Nachdem Jörg uns hier oft und viel über die Welwitschie und die Wollemie erzählt hat, freue ich mich, Euch hier auch mal ein "lebendes Fossil" vorstellen zu können.


Einleitung
Der Tulpenbaum ist eine der beiden Arten der Gattung Liriodendron in der Familie der Magnoliengewächse (Magnoliaceae). Er ist in Nordamerika verbreitet, der Großteil der Bestände befindet sich in den Appalachen und auf den Piedmontflächen von Pennsylvania bis Georgia.

Der Tulpenbaum ist ein sommergrüner, laubwerfender Baum. In der Natur wird er bis zu 40m, in Einzelfällen bis zu 60 m hoch. Er gilt als der größte Laubbaum Nordamerikas. Bei alten Bäumen steht der Stamm auf einem halbkugeligen Fundament, das sich aus dem Wurzelwerk bildet. Die Laubblätter bestehen aus Blattstiel und Blattspreite. Der Stiel wird bis zu 12 Zentimeter lang. Die Blattform erinnert stark an ein Ahornblatt, bei dem der Mittellappen gerade oder leich schräg abgeschnitten wurde. Junge Blätter sind an der Achse zusammengefaltet. Die Blattspreite erreicht Längen von bis zu 15 Zentimetern und Breiten von bis zu 20 Zentimetern.
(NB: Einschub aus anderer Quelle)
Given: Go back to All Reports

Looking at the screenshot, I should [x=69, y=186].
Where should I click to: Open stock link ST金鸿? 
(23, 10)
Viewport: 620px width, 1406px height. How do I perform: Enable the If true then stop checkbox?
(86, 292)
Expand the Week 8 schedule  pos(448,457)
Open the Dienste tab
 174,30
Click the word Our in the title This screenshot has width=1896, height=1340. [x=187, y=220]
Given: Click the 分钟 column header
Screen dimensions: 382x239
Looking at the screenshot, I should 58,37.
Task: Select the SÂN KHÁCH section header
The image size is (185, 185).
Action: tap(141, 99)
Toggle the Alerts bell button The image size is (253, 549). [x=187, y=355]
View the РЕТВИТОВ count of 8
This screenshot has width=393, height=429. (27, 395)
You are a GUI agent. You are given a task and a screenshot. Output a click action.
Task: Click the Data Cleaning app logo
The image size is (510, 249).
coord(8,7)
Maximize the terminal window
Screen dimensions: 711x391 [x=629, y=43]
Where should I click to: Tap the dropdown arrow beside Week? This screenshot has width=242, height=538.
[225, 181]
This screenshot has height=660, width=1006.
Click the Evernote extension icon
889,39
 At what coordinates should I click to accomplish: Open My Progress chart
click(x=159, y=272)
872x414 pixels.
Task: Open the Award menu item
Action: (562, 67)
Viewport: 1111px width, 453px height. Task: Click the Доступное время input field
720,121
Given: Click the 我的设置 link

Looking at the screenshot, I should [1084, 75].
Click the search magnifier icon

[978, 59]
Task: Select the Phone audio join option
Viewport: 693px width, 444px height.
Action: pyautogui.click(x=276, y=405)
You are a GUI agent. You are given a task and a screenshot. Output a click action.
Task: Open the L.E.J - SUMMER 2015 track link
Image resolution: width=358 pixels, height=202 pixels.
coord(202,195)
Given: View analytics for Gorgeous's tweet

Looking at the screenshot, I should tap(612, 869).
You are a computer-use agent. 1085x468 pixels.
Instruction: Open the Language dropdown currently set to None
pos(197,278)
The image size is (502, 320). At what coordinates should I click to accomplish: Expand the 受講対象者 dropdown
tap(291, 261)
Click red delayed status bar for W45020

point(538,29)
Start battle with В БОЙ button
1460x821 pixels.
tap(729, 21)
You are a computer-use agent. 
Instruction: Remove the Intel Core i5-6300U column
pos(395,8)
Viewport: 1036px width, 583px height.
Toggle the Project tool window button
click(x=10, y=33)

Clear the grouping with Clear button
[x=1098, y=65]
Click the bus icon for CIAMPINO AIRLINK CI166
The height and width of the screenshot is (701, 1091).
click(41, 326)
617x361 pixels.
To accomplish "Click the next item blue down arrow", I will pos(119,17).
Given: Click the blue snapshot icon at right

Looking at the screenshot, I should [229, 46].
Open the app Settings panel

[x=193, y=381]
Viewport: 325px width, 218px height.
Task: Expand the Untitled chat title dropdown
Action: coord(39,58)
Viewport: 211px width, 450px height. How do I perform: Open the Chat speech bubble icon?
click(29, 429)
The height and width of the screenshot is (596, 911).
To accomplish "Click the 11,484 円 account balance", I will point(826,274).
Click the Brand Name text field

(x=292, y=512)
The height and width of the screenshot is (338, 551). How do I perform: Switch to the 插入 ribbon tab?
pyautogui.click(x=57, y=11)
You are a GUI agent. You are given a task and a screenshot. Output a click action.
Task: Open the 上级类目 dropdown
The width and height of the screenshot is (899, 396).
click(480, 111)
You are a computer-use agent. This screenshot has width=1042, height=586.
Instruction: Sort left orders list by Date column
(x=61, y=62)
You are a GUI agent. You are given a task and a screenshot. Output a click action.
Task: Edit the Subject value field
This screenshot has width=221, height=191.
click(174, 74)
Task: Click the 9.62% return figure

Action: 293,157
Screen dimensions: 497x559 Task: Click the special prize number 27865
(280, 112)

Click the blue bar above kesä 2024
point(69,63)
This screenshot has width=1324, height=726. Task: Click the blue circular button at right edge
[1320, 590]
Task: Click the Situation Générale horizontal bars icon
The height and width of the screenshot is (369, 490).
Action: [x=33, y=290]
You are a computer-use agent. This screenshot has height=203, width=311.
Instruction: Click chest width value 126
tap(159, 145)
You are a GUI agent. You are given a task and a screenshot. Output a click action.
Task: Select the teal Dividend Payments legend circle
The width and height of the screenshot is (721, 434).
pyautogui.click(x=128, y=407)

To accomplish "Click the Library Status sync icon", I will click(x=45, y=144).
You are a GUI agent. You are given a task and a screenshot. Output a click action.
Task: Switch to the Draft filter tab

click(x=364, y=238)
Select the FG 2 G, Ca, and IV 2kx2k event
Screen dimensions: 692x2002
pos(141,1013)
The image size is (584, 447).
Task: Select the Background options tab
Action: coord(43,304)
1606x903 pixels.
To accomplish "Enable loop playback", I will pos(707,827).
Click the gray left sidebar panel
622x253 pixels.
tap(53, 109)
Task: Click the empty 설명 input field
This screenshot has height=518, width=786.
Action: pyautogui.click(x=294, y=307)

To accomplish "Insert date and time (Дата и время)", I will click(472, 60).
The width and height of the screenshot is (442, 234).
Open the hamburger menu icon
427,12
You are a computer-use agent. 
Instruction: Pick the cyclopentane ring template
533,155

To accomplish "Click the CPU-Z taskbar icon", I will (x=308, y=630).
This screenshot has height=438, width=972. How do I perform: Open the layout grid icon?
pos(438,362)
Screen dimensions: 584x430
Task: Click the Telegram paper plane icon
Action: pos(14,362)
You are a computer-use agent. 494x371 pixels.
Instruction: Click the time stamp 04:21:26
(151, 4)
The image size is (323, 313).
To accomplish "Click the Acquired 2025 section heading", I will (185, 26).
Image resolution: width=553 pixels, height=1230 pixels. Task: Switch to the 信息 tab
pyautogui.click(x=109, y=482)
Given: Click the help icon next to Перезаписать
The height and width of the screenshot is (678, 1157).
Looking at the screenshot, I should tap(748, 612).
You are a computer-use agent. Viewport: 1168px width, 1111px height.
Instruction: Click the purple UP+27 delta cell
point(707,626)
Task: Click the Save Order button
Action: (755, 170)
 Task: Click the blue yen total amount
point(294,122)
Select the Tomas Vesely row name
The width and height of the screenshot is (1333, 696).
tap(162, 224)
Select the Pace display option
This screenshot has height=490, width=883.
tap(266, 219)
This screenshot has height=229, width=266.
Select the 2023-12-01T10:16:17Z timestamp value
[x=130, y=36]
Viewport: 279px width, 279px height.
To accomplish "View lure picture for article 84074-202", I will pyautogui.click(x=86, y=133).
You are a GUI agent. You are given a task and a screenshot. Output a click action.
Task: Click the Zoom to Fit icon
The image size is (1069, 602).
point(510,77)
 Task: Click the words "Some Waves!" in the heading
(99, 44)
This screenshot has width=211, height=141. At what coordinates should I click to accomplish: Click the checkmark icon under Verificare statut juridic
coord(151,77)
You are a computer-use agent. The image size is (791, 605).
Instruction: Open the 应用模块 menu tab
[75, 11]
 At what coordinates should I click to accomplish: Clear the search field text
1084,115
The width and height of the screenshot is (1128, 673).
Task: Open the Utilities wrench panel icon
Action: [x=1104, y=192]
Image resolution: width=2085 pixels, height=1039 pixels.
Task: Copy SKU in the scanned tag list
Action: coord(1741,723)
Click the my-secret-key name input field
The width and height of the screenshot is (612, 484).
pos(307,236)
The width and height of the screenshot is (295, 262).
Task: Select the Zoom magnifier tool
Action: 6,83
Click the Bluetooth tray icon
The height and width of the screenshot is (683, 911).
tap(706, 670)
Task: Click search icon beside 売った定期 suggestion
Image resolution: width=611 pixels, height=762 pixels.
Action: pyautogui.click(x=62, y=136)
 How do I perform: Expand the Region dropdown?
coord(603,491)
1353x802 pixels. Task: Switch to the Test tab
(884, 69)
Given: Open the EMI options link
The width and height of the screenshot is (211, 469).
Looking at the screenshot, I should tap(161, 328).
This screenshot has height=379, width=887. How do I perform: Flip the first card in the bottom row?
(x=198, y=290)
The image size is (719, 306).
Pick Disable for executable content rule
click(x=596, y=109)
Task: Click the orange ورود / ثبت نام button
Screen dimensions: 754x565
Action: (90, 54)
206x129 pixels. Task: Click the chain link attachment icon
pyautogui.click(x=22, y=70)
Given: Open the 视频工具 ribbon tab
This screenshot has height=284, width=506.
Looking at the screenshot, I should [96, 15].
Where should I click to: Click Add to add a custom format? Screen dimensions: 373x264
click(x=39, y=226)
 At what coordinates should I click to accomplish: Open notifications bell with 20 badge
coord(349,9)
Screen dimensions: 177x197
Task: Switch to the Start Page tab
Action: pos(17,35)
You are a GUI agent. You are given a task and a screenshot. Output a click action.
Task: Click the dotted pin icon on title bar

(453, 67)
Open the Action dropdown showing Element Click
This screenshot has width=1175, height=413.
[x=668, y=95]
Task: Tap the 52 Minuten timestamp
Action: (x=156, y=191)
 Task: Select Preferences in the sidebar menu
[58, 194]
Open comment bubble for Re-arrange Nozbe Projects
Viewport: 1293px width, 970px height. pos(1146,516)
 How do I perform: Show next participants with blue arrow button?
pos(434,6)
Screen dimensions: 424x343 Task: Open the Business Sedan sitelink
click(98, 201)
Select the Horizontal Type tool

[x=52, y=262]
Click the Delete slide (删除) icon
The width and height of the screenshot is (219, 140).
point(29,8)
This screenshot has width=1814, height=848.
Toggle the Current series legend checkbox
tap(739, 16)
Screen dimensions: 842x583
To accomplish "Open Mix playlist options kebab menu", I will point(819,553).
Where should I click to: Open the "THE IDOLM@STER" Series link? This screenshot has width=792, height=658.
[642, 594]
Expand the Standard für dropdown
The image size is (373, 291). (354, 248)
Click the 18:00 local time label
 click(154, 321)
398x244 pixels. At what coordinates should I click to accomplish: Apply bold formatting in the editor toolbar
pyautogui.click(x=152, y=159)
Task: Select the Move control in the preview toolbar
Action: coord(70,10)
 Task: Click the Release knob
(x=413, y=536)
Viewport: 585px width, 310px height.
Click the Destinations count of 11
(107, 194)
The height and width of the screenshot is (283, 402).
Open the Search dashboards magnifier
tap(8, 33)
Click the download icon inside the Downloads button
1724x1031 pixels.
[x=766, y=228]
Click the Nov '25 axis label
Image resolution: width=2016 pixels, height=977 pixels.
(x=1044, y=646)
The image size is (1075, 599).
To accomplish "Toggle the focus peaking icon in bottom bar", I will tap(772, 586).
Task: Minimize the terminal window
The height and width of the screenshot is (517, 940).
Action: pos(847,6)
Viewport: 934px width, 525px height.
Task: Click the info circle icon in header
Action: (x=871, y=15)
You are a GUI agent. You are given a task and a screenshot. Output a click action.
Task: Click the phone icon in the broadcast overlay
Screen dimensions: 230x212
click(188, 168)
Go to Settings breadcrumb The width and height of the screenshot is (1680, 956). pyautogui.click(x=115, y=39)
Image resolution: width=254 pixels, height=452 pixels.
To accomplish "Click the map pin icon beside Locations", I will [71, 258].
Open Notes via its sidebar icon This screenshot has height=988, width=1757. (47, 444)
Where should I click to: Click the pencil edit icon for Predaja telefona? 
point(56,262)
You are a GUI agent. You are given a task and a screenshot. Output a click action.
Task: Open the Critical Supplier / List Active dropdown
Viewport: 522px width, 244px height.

Laut Wikipedia liegt die Blütezeit zwischen April und Mai. Die Blüten stehen einzeln an Zweigenden. Die Blüten sind zwittrig. Die Früchte sind geflügelt und erinnern ebenfalls an eine Ahorn-Frucht. Alle Pflanzenteile sind für den Menschen giftig. Die Giftwirkung soll im wesentlichen auf das Alkaloid Glaucin zurück zu führen sein.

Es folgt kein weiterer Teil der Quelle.